None of the devices were technically infected with a virus in the traditional sense. The attack was silent, conducted entirely through stolen tokens.

How Does Lumma Spread?

Lumma usually arrives through fake attachments or links that lead to installer files. These may look like:

• Invoices in PDF format
• CVs or RFPs in DOC format
• Browser update prompts
• Software cracks or utilities shared via cloud links

The user clicks. The file opens. Nothing happens visibly. But in the background, a script runs. It starts collecting data. And it sends that data to a remote command-and-control panel.

That panel lets the attacker filter information—by location, by browser, and by credentials—and download what they want.

Why Is It Spreading So Fast?

Three reasons:

1. Low cost: Criminals can access Lumma’s infrastructure for a fraction of what more advanced malware costs.
2. High return: Even one set of Microsoft admin credentials can unlock thousands of pounds’ worth of data.
3. Hard to detect: Many antivirus tools only catch Lumma after it has already delivered its payload.

It’s not a question of technical sophistication. It’s a numbers game.

What Makes It Unique?

Lumma isn’t alone. Info-stealers like RedLine and Raccoon operate in similar ways.

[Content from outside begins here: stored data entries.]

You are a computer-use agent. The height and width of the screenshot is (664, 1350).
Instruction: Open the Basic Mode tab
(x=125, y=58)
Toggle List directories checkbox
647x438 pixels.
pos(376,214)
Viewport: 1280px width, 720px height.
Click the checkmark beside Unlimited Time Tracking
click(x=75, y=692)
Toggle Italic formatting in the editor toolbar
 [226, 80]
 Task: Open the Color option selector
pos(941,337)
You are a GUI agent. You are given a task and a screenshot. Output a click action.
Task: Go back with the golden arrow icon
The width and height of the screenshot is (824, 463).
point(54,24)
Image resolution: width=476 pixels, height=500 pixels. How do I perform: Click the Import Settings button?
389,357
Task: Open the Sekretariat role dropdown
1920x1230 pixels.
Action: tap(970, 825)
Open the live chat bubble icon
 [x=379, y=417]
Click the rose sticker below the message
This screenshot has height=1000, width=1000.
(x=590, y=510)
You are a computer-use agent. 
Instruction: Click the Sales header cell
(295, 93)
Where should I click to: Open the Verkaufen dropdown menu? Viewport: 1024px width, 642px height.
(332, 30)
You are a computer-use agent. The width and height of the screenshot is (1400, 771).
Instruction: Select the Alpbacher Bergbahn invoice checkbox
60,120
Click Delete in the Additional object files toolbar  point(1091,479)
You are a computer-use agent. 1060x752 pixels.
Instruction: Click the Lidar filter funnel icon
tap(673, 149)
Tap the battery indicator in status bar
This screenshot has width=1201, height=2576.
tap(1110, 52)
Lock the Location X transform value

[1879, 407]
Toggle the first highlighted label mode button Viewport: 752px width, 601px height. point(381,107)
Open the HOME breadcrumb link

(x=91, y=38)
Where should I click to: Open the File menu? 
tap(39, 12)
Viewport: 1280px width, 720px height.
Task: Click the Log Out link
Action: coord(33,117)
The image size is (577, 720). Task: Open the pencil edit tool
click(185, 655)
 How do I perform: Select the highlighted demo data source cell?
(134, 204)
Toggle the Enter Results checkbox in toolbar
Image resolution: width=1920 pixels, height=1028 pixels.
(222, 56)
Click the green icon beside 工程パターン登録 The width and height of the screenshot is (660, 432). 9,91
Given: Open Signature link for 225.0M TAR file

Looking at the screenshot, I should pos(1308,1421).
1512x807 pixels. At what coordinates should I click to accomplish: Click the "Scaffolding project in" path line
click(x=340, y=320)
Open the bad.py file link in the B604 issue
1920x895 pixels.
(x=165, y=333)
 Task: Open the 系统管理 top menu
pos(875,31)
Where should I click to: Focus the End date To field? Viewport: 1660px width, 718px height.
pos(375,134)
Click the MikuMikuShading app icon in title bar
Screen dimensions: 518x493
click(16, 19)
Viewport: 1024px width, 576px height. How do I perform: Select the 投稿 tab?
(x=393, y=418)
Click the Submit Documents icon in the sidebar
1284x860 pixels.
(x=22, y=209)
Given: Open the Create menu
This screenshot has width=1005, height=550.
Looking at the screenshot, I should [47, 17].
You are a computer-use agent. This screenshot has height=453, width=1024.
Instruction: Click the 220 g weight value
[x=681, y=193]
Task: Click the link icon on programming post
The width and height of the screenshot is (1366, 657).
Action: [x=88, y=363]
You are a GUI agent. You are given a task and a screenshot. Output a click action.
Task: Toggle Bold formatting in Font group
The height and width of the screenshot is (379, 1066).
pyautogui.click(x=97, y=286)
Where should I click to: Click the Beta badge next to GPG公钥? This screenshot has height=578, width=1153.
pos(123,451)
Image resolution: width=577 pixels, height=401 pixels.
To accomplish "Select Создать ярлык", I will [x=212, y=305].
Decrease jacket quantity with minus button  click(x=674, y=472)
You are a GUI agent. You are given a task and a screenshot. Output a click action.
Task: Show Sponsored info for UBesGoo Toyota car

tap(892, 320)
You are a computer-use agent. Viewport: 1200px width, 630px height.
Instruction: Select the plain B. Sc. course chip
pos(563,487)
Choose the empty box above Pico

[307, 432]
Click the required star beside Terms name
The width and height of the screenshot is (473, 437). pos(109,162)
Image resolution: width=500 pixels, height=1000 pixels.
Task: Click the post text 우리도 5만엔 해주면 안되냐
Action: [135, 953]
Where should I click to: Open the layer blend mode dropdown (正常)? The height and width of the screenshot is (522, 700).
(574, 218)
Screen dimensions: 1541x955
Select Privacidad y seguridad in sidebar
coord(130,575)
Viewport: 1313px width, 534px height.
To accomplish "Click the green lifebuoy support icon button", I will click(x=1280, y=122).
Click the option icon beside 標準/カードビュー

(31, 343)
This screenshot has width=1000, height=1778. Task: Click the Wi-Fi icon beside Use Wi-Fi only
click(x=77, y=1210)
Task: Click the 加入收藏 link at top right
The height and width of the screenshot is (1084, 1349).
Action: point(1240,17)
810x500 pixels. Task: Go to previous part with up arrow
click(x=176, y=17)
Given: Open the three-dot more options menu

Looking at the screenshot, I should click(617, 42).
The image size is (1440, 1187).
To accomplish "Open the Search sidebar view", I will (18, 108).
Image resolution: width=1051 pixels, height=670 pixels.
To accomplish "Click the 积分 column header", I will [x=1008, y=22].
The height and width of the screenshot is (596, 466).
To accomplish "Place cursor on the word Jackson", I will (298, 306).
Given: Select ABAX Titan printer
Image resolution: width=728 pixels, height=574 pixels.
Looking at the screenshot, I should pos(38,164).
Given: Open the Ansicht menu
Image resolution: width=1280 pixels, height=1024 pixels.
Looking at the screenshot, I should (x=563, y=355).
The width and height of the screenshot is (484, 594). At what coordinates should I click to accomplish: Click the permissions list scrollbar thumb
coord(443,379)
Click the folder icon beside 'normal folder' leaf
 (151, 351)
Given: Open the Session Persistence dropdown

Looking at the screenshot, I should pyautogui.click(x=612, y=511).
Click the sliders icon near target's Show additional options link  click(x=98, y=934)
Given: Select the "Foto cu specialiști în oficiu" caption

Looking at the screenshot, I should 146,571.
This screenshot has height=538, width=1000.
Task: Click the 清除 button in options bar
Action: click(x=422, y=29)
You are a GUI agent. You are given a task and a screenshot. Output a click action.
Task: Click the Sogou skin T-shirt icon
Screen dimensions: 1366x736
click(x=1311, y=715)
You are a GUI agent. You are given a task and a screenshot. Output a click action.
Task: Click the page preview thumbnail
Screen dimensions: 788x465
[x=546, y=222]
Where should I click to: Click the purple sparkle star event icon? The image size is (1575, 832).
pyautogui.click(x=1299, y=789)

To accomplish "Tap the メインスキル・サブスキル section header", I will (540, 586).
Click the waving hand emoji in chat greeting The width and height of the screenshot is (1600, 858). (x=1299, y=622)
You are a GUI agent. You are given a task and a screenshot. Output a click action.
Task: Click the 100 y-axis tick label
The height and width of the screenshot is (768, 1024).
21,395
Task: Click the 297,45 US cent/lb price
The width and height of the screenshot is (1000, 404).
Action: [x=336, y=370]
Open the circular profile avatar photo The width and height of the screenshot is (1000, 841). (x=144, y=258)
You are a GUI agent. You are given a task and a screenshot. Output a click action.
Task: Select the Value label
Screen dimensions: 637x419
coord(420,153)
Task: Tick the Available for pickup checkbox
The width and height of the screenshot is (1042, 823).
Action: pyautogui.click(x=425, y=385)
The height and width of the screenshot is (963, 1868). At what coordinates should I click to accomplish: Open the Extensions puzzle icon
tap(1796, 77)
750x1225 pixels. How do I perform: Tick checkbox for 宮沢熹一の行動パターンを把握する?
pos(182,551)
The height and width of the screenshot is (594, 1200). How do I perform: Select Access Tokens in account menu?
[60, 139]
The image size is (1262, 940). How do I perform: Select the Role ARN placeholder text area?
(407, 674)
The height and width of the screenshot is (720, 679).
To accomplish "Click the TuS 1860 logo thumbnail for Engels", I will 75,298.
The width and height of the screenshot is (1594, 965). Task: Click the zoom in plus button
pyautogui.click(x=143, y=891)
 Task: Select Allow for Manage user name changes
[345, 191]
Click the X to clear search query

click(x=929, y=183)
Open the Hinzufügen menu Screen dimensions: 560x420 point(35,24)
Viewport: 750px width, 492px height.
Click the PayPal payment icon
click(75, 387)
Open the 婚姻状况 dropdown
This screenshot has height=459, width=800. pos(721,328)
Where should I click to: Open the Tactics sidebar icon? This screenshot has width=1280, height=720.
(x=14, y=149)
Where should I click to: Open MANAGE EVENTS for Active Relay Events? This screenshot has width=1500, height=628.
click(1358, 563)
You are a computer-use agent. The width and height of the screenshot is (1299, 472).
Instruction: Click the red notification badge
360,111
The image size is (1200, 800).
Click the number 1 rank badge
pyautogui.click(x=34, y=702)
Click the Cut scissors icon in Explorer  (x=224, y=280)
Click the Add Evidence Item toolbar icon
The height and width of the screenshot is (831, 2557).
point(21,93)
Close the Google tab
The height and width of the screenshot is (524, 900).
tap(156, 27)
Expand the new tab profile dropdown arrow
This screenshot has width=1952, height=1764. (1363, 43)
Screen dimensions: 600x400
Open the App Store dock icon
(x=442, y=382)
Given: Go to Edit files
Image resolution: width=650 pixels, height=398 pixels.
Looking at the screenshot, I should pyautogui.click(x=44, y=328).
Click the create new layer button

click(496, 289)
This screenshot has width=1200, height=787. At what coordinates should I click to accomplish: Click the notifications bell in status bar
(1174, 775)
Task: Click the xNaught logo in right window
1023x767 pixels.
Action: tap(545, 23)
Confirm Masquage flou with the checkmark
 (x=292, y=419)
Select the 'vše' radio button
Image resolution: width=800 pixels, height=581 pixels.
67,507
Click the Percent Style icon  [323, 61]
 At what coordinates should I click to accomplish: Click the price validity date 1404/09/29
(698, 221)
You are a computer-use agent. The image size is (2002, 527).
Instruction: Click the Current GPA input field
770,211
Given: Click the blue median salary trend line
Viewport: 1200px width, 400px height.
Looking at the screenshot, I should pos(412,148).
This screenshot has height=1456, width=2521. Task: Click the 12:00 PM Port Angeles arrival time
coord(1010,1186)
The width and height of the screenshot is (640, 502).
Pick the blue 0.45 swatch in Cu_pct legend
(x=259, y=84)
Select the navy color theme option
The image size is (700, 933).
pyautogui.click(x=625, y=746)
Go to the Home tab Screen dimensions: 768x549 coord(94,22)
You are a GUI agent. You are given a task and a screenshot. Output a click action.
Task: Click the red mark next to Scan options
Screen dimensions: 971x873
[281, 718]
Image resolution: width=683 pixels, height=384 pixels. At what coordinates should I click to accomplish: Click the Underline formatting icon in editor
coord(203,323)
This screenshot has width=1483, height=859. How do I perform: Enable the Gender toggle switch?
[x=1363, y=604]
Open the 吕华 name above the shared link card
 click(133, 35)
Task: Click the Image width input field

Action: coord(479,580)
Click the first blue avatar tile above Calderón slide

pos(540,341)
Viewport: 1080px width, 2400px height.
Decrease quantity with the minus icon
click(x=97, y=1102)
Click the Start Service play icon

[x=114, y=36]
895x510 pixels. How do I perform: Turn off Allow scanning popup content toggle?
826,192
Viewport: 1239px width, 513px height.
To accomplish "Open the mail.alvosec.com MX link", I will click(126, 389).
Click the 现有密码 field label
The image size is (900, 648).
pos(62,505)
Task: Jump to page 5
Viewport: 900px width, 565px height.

But Lumma evolves faster. Its updates roll out weekly. Its file packing methods change frequently. And its community of users trades tactics actively.

Security researchers have reported that Lumma can:

• Circumvent some endpoint detection systems
• Extract Microsoft session tokens without needing a password
• Package stolen data in encrypted ZIP files

How to Know If You’ve Been Affected

You won’t get a pop-up or warning from Microsoft.

But you might notice:

• A password reset notification you didn’t request
• Your 2FA app is lighting up without a prompt
• New login notifications from locations you haven’t visited
• Locked accounts or unusual file sharing activity

These can signal that your Microsoft credentials—or your session—have been compromised.

What Should You Do?

If you manage a team, oversee brand accounts, or use Microsoft tools daily, take these steps:

• Clear browser data regularly
• Avoid saving credentials in browsers
• Use a password manager with breach monitoring
• Enable two-factor authentication on all logins
• Monitor sign-in activity in your Microsoft account dashboard

For IT teams:

• Disable browser-based login persistence for admin accounts
• Set short session lifetimes for shared services
• Use cloud app security policies to flag suspicious logins
• Roll out email gateway filters that can spot obfuscated attachments

The Microsoft Angle

Microsoft has not been breached directly by Lumma. But its services are frequently abused in the attack chain.

That includes:

• Fake Microsoft login pages are used for phishing
• Credential stuffing using previously stolen Microsoft logins
• Use of real Microsoft products to host malicious documents (e.g., OneDrive, SharePoint)

The company has urged enterprise users to adopt conditional access rules and token revocation best practices.

Microsoft Defender has also updated definitions to detect Lumma’s most recent variants.

UK-Specific Risk Factors

In the UK, brands operating on hybrid teams are at particular risk.

Employees may be logging in from personal devices, shared networks, or outdated browsers.

According to the National Cyber Security Centre (NCSC), 67% of UK-based SMEs do not use centralised password managers. Many rely on browser-saved logins for convenience.

That’s exactly the type of environment where Lumma thrives.

What You Need to Watch Next

• Token theft as a trend: Info-stealers are no longer about passwords. They’re about hijacking sessions.
• Browser memory scraping: Some Lumma variants now scan browser RAM directly.
• Credential marketplaces: Stolen Microsoft logins are turning up on underground markets within hours.

If your brand relies on cloud services, these are not distant risks. They are everyday realities.

Final Thought

Lumma doesn’t knock loudly. It slips in.

It rides on your convenience—the saved password, the remembered login, the one-time browser session.

And for brands that rely on Microsoft systems, that subtlety is precisely what makes it dangerous.

Your security is only as strong as your least protected credential. Now might be a good time to check where yours are saved.